**TASK DETAILS**
Your answer should be the lines below from the one with "Deny (48, 1331)" to the one with "Kultura i rozrywka (26, 1684)", both included, given again exactly and with nothing added.

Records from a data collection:
==================================================
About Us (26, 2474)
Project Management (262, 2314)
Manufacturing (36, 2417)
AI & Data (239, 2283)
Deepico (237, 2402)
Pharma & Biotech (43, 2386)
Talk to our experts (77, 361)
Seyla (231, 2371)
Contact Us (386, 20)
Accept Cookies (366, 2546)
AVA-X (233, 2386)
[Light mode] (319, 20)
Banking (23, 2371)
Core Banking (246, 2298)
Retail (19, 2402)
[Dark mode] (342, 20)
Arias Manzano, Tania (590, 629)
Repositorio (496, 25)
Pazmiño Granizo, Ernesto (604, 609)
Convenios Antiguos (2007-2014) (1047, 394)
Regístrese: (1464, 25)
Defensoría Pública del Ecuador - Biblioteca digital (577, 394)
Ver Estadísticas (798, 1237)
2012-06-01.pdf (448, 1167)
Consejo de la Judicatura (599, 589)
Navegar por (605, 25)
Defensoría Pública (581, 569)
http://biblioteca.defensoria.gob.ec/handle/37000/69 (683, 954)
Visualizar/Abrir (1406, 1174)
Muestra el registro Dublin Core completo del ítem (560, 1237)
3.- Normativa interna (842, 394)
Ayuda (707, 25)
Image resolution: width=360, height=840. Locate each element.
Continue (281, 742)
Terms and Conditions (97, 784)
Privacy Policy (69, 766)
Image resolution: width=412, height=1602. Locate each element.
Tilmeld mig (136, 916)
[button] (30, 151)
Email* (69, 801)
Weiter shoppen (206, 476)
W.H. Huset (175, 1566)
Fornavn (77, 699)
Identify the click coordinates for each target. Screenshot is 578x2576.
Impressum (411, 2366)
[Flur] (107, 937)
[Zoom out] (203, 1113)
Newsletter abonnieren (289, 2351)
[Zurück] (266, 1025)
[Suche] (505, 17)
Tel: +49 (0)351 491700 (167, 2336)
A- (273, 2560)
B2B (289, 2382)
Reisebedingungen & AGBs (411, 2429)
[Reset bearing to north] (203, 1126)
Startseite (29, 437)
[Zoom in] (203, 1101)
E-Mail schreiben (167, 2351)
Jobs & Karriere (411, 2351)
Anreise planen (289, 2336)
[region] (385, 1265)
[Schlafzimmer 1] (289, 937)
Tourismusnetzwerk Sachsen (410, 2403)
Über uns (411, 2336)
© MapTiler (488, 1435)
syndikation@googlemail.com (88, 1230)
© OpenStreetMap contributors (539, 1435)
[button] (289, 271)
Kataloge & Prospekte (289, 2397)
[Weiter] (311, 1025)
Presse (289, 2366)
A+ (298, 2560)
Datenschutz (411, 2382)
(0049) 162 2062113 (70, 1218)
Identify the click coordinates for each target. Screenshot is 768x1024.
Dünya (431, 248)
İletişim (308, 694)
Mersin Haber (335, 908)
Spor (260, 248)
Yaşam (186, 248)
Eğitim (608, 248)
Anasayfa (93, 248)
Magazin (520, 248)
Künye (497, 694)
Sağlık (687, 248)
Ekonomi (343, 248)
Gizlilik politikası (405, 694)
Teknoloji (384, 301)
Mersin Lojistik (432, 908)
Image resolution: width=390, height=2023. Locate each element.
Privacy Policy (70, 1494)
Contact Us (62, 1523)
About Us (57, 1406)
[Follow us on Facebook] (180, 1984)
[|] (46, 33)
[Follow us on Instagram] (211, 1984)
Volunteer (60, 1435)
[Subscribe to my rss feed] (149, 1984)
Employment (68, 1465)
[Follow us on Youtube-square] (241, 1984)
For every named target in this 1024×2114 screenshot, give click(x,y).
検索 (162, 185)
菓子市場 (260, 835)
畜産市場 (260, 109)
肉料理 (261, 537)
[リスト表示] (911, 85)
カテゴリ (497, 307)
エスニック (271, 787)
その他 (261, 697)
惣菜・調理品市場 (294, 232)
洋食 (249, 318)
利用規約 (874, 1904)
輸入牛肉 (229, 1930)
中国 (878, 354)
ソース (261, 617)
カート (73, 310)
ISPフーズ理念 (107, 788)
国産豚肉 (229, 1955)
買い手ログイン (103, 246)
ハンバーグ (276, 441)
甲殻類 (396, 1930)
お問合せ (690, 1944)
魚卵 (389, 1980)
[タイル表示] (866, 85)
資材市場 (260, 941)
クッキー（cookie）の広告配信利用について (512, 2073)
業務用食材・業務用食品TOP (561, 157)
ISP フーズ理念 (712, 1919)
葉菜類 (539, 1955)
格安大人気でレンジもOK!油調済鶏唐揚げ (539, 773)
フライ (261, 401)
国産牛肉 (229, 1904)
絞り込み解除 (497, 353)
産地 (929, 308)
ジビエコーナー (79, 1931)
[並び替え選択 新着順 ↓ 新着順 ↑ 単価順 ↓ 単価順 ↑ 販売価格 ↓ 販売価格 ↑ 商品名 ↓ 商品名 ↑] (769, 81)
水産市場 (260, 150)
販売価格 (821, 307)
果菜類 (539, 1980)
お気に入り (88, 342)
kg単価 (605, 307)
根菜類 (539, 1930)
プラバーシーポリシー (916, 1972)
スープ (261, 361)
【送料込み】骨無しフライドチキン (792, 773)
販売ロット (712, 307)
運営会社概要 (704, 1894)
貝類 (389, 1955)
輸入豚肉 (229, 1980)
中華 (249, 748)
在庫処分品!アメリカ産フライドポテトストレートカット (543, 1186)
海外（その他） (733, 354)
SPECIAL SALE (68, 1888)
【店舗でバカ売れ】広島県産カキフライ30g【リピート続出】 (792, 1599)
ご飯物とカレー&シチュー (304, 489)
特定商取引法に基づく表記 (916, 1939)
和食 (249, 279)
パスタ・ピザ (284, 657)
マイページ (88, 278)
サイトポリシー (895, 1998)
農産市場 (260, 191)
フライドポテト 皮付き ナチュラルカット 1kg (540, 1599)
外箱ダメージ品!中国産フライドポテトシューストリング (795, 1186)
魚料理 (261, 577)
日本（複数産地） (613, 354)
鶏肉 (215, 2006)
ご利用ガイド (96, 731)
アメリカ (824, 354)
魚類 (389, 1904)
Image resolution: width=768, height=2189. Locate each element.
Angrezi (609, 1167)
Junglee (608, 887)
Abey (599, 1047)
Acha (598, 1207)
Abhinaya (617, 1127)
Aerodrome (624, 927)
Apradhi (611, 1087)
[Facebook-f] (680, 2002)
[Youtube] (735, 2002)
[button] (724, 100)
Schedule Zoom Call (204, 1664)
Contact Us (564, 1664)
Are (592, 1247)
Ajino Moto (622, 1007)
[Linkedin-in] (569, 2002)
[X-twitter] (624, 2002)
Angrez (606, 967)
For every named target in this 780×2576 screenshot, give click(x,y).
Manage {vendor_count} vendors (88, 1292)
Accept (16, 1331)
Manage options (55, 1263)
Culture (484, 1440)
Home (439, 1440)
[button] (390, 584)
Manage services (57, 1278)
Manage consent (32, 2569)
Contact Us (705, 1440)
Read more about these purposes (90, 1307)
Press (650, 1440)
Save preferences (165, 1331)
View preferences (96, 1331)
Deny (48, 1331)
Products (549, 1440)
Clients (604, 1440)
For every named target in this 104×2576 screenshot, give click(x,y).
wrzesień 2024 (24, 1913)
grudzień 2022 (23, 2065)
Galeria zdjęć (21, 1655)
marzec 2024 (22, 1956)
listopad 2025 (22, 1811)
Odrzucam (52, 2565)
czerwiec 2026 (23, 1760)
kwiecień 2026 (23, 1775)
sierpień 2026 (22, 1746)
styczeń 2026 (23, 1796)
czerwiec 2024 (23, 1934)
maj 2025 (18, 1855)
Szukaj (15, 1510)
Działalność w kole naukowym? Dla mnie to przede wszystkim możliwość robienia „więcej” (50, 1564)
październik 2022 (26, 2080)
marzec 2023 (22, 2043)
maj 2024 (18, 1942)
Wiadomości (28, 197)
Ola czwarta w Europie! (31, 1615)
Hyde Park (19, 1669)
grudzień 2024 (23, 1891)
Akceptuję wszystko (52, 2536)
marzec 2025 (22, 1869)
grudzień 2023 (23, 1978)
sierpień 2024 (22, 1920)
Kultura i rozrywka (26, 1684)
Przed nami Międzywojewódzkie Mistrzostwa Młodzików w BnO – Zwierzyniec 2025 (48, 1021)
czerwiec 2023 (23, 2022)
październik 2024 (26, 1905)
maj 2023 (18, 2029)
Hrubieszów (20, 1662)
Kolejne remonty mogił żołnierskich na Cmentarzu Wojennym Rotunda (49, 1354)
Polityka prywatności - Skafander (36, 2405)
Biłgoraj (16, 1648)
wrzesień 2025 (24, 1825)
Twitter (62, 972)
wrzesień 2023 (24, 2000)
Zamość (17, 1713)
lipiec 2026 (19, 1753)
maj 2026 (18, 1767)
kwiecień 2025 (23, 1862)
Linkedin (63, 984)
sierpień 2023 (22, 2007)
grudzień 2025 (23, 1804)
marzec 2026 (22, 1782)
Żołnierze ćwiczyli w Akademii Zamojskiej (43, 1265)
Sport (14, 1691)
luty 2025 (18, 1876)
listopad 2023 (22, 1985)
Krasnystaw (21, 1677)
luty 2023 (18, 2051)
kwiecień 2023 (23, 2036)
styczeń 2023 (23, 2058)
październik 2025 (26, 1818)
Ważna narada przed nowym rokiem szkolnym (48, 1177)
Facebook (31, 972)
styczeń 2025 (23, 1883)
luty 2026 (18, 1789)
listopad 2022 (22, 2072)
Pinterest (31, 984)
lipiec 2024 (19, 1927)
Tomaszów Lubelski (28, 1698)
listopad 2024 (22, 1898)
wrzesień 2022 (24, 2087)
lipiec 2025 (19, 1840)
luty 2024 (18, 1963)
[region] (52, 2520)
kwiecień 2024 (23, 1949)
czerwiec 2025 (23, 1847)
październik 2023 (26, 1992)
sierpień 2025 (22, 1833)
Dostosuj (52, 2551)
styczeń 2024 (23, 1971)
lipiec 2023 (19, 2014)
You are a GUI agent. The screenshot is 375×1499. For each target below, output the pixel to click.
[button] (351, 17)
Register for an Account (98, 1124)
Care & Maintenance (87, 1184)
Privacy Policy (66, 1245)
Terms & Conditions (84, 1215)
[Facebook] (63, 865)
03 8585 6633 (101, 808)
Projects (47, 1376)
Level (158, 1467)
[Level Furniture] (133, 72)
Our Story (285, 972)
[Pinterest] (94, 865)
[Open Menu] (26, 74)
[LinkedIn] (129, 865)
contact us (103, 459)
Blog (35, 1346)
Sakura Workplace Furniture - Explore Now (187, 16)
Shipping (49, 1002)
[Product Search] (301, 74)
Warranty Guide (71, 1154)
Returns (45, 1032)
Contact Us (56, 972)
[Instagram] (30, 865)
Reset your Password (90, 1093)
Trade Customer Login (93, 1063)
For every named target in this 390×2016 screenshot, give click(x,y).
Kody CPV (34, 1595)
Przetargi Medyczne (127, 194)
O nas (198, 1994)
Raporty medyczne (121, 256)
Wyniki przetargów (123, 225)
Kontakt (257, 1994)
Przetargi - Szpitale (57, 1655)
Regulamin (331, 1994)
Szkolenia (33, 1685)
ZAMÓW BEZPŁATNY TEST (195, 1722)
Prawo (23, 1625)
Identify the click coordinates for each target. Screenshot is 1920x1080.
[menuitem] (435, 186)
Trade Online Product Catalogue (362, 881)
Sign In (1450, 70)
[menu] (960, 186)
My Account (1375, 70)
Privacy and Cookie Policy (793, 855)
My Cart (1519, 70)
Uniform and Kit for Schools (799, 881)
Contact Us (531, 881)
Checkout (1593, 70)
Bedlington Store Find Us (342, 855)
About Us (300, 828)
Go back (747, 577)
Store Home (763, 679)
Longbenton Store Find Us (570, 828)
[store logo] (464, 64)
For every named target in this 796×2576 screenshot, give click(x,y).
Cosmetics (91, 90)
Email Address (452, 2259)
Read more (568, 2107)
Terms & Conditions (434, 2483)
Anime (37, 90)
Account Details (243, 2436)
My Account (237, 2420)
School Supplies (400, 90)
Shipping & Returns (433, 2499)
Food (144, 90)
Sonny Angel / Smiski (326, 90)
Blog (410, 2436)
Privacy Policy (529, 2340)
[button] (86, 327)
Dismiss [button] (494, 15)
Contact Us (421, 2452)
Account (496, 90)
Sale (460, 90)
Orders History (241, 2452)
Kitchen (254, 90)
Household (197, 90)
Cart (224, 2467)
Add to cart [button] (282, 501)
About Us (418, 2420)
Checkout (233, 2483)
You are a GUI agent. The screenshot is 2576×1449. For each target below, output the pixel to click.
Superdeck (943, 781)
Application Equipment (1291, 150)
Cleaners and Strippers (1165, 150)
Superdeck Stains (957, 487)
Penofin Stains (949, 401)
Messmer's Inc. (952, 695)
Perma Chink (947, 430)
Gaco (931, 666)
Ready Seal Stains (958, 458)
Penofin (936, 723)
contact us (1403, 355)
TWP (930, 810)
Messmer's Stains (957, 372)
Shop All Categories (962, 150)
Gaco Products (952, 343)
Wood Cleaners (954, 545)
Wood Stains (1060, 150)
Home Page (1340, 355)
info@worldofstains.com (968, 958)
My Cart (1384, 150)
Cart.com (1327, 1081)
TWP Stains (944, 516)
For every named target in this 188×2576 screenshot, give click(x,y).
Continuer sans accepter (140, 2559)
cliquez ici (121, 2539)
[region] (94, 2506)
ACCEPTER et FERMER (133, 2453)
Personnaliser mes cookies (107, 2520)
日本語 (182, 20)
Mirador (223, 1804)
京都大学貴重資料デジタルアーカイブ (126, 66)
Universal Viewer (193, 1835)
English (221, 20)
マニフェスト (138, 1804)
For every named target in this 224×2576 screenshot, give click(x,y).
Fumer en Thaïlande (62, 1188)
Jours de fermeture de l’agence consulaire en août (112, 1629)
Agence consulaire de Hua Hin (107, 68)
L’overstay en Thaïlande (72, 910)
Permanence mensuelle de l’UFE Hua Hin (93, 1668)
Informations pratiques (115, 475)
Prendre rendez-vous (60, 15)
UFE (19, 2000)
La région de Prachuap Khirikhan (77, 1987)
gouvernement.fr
==================================================
**RESULT OF THE EXERCISE**
Deny (48, 1331)
Products (549, 1440)
Clients (604, 1440)
For every named target in this 104×2576 screenshot, give click(x,y).
wrzesień 2024 (24, 1913)
grudzień 2022 (23, 2065)
Galeria zdjęć (21, 1655)
marzec 2024 (22, 1956)
listopad 2025 (22, 1811)
Odrzucam (52, 2565)
czerwiec 2026 (23, 1760)
kwiecień 2026 (23, 1775)
sierpień 2026 (22, 1746)
styczeń 2026 (23, 1796)
czerwiec 2024 (23, 1934)
maj 2025 (18, 1855)
Szukaj (15, 1510)
Działalność w kole naukowym? Dla mnie to przede wszystkim możliwość robienia „więcej” (50, 1564)
październik 2022 (26, 2080)
marzec 2023 (22, 2043)
maj 2024 (18, 1942)
Wiadomości (28, 197)
Ola czwarta w Europie! (31, 1615)
Hyde Park (19, 1669)
grudzień 2024 (23, 1891)
Akceptuję wszystko (52, 2536)
marzec 2025 (22, 1869)
grudzień 2023 (23, 1978)
sierpień 2024 (22, 1920)
Kultura i rozrywka (26, 1684)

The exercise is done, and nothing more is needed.